Advocates say though progress has been made, more should be done to give the best end-of-life care to patients. A recent article in the Atlantic explained how one doctor took his own father home from the hospital to avoid needless intervention by the medical system. And even when loved ones are at home, hospice can be hard on families.
But despite some challenges, according to the National Association For Homecare and Hospice, the numbers help make the benefits of receiving care at home even clearer. And the need will only grow as the population ages.
Here’s a few examples:
- Home health visits can reduce the likelihood of hospital readmission by as much as 25 percent.
- Chances of infection are much lower than hospital stays.
- Home care providers will travel about 8 billion miles to deliver care.
- Ninety percent of Americans want to age in place and prefer home care.
- Home care providers care for more than 5 million Americans annually.
- Nearly 64 percent of home health care recipients are women and just over 69 percent are over 65.
- The home health aide occupation is expected to increase 47 percent from 2016-2026.
- Twelve million Americans need home care while 33,000 home health care workers exist today.
According to the National PACE Association (Programs of All Inclusive Care for Elderly), nearly 1.4 million people living with a life-limiting illness receive care from hospices in this country.
With an aging Baby Boomer population, the benefits of home health care workers will only grow over time. According to SeniorLiving.org, $200 billion will be spent on home health care by 2027.

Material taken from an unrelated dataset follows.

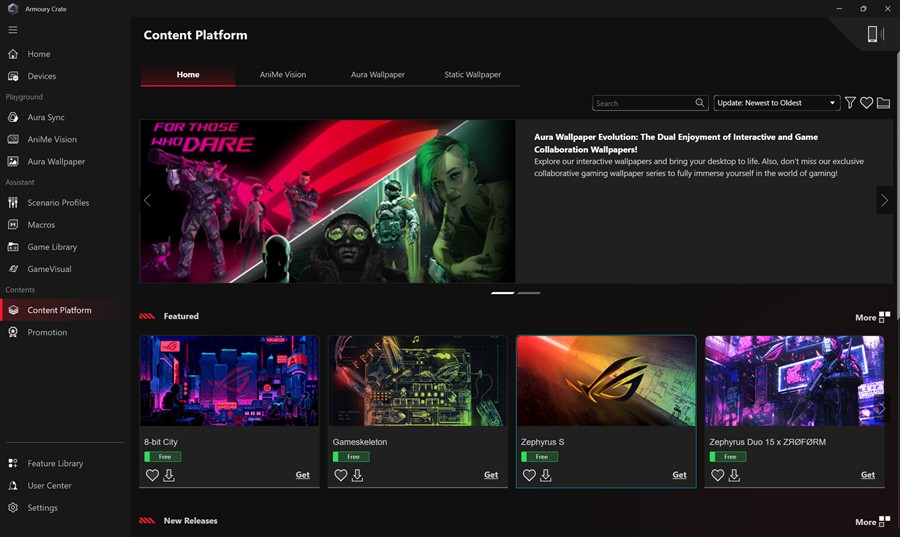This screenshot has height=537, width=900.
Task: Click the search magnifier icon
Action: [700, 103]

As Home Health Care news explains, “While the aging population is growing rapidly, a broader cultural shift is also largely to credit: More doctors are encouraging and accepting of hospice, more mediums are portraying it positively, and more people are discussing and planning for end of life.”
About 60 percent of people who could benefit from palliative care don’t receive it, according to another New England Journal of Medicine study.
If you or your family is looking for help finding hospice care, the Oregon Hospice and Palliative Care Association or Washington State Hospice and Palliative Care Organization can be great resources.